Pricing Pressures: Governments and payers push for cost reductions, impacting margins.
Regulatory Hurdles: Biosimilar approval pathways vary, leading to delayed market entry.
Patient Preference: Preference shifts toward insulin analogs due to perceived convenience and better pharmacokinetics.

Market Opportunities

Opportunities exist in developing low-cost biosimilars for emerging economies and innovating sustained-release formulations to improve compliance. Additionally, integration with digital health platforms offers avenues for personalized insulin management.

Future Market Projections

Growth Outlook (2023-2030)

Based on current trends, the insulin suspension isophane market is expected to:

Sustain a CAGR of approximately 7-8%, reaching an estimated USD 45-50 billion by 2030.
Biosimilar entries will significantly influence market share distributions, especially in affordable segments.
Technological innovations, such as glucose-responsive insulins, could create new categories, further expanding the market.

Regulatory and Economic Influences

Government policies fostering biosimilar acceptance and efforts to reduce healthcare costs will further propel market growth. Conversely, patent litigations and supply chain disruptions could pose barriers.

Key Takeaways

Clinical trials indicate ongoing refinement of insulin suspension isophane formulations, with a focus on biosimilarity, safety, and combination therapies.
The global market remains robust, fueled by rising diabetes prevalence and innovation in biosimilar and long-acting insulin segments.
Biosimilars are poised to gain market share, offering cost-effective options but facing regulatory and acceptance hurdles.
Technological advancements and integration with digital health tools will reshape insulin delivery paradigms.
Strategic investments in biosimilar development and formulation innovations are essential for market stakeholders seeking growth.

FAQs

1. What distinguishes insulin suspension isophane recombinant human from other insulins?
Insulin suspension isophane recombinant human (NPH) is an intermediate-acting insulin formulated as a suspension, providing a baseline insulin effect for approximately 12-18 hours. Unlike rapid-acting or long-acting analogs, it has a variable absorption rate, leading to less predictable pharmacokinetics but remains a cost-effective therapy.

2. Are biosimilar versions of NPH insulin approved globally?
Yes, several biosimilar NPH insulins have received approval in regions like Europe and Asia. These biosimilars undergo rigorous comparability studies to demonstrate safety, efficacy, and immunogenicity similar to the reference product.

3. What are current clinical trials exploring regarding insulin suspension isophane?
Recent trials focus on biosimilarity assessments, extension of indications, combining insulin with novel delivery devices, and exploring glucose-responsive formulations aiming for tighter glycemic control with fewer hypoglycemic episodes.

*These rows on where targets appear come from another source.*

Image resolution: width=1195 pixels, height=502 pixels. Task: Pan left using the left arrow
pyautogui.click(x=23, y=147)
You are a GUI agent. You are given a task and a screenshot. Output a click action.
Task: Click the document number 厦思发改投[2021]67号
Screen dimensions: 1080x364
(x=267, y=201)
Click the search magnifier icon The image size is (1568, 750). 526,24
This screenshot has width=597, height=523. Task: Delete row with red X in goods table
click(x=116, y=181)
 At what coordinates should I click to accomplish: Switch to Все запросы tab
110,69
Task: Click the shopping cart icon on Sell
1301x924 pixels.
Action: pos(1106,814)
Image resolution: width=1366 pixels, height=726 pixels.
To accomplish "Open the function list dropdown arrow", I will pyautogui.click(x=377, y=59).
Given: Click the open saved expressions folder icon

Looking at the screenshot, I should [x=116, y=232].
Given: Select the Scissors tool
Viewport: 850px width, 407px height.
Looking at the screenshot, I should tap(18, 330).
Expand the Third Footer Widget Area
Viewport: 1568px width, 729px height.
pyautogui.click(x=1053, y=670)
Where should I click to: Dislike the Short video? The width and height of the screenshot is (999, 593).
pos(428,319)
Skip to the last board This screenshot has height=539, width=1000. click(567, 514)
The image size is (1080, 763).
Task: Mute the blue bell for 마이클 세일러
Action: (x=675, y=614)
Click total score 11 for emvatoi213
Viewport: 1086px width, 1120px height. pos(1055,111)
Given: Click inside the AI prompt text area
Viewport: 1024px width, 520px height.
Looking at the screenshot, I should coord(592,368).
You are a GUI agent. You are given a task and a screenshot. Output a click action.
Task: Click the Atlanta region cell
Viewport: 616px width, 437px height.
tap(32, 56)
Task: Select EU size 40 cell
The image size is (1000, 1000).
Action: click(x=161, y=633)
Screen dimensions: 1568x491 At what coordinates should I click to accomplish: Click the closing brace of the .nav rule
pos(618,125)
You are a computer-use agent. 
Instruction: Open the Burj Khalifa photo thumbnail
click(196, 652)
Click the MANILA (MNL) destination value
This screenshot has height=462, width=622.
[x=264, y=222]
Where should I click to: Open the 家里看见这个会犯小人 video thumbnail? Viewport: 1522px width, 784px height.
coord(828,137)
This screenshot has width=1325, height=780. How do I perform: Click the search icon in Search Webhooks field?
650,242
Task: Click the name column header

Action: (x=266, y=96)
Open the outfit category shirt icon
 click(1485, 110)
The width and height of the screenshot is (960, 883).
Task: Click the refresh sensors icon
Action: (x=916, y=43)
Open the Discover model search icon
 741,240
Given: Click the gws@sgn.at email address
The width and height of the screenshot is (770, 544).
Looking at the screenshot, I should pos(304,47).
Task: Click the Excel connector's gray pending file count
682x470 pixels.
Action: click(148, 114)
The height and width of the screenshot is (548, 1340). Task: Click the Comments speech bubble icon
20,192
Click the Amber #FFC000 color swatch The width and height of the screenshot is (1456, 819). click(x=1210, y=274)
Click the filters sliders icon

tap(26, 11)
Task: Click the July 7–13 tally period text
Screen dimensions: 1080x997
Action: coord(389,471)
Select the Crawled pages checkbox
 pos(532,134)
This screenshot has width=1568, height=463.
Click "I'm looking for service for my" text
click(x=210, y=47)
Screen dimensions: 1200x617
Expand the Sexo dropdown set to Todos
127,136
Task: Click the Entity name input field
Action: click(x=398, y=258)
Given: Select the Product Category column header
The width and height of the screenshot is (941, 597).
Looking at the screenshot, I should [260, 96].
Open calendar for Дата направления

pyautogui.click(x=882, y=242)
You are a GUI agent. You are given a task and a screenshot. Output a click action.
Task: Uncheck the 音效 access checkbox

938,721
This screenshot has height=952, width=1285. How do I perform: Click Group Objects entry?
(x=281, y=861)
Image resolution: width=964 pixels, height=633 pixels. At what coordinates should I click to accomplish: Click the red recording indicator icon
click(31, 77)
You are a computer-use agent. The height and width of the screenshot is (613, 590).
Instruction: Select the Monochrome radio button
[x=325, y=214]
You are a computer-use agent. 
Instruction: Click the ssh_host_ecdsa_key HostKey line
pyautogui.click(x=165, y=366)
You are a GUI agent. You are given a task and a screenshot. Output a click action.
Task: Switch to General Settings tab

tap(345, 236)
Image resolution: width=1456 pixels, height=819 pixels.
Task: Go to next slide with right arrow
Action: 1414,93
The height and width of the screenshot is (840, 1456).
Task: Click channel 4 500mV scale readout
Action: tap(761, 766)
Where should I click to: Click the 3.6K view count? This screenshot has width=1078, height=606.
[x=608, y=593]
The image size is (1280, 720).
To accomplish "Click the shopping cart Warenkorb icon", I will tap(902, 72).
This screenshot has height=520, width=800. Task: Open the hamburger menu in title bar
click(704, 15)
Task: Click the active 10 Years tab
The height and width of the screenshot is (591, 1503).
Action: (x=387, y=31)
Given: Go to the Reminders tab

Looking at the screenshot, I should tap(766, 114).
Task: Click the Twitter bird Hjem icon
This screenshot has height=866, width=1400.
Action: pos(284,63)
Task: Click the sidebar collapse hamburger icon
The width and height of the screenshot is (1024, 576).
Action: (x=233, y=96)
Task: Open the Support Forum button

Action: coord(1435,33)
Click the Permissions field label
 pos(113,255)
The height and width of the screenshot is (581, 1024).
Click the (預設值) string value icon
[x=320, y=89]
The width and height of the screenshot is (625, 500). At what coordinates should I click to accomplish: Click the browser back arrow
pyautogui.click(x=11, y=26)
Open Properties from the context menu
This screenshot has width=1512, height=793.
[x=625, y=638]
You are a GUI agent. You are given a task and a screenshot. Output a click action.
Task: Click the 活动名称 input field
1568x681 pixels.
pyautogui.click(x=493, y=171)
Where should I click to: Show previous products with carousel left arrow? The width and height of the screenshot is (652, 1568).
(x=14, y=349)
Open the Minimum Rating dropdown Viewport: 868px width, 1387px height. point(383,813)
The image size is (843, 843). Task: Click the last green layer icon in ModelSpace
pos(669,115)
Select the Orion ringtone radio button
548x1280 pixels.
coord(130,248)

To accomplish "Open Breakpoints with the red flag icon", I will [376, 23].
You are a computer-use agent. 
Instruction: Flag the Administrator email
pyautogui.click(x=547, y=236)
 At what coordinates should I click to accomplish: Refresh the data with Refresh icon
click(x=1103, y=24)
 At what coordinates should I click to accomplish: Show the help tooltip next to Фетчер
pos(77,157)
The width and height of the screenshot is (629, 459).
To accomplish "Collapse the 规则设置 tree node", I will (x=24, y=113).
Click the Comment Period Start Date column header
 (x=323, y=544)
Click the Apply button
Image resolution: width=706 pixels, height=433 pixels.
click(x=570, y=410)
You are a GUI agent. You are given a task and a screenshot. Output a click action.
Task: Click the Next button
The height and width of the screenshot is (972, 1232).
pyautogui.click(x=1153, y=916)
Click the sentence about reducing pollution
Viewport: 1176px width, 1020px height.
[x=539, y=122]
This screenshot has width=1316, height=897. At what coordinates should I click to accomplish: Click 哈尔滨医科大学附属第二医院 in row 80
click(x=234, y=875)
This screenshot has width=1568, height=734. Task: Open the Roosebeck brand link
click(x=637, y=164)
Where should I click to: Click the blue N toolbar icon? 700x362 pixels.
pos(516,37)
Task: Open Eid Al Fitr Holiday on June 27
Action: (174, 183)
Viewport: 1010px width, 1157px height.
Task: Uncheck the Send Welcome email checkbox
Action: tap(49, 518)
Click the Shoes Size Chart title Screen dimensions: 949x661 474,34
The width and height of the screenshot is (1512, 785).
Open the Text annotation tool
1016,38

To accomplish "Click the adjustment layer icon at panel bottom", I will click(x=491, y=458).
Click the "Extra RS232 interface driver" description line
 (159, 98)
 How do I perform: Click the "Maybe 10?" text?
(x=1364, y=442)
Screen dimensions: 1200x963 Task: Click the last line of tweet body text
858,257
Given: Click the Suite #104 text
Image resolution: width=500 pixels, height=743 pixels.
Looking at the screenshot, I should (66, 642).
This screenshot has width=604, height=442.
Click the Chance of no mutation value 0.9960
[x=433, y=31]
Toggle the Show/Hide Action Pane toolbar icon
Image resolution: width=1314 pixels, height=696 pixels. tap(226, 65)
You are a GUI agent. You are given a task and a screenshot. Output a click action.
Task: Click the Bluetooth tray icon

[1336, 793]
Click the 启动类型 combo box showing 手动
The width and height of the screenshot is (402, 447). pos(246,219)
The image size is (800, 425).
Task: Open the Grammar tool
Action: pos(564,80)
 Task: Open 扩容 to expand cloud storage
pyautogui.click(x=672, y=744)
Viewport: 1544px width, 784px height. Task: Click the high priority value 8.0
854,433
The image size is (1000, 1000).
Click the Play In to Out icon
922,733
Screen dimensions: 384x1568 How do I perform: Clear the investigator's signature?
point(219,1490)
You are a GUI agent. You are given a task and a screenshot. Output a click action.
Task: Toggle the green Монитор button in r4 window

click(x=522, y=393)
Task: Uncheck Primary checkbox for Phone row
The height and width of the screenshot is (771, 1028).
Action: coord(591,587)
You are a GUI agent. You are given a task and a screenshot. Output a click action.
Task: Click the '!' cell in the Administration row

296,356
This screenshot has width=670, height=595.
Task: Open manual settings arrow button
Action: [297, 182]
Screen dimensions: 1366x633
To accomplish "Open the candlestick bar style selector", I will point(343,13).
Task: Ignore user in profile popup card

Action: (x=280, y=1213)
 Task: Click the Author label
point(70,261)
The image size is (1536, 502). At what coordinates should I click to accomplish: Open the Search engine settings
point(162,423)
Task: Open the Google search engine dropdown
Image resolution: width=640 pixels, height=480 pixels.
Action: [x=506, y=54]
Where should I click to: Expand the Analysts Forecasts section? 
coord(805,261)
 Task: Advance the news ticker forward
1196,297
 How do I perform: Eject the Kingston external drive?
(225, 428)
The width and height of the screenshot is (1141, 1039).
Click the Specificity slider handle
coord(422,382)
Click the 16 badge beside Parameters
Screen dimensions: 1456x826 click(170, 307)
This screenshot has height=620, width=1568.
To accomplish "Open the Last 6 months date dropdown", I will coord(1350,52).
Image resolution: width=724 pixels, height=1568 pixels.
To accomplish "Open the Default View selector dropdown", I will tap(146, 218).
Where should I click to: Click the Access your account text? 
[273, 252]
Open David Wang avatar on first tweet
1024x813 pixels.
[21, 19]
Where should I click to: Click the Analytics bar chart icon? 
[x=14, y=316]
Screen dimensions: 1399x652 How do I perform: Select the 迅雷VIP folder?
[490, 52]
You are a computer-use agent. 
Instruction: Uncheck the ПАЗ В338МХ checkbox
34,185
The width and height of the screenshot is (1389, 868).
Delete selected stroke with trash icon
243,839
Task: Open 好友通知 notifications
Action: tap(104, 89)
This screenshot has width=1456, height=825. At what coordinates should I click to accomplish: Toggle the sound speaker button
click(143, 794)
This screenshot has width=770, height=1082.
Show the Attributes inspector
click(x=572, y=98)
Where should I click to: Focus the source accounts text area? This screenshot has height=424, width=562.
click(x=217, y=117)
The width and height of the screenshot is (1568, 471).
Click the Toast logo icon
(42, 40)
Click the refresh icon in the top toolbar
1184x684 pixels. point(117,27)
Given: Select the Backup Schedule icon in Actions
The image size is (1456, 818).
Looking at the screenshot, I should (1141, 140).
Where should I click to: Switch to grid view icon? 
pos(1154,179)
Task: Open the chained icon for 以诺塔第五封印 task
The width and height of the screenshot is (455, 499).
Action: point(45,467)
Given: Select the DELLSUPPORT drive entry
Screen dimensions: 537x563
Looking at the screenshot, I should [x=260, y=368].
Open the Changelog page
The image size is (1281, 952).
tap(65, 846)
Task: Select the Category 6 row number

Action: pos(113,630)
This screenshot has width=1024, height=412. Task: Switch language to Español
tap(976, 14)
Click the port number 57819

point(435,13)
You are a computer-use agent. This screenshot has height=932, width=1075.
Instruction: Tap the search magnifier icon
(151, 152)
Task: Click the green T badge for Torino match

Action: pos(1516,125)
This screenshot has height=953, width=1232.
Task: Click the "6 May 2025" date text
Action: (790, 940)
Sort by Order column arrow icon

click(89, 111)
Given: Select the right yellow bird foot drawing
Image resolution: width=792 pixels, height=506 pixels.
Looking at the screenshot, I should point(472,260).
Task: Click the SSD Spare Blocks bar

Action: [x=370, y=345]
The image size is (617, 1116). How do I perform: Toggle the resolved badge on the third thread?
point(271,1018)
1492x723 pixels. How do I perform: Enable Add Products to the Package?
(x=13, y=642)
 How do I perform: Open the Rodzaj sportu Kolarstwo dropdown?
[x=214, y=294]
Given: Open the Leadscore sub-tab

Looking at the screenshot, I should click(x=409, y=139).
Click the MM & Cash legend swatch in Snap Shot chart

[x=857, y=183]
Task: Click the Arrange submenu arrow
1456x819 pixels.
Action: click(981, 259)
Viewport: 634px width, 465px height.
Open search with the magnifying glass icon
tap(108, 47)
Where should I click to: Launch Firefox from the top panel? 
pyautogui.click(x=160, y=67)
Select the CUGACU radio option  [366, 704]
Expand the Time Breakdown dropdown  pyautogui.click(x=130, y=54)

4. How does market growth for insulin suspensions compare across regions?
North America leads due to high insulin utilization and healthcare expenditure, while Asia-Pacific exhibits the fastest growth driven by increasing diabetes prevalence and expanding access to insulin therapies.

5. What future innovations could impact the insulin suspension market?
Emerging technologies include glucose-responsive insulins, sustained-release formulations, smart delivery devices, and integration into digital health platforms to enhance patient adherence and optimize glycemic management.

References

[1] International Diabetes Federation. (2022). IDF Diabetes Atlas, 10th Edition.
[2] MarketWatch. (2023). Global Insulin Market Report.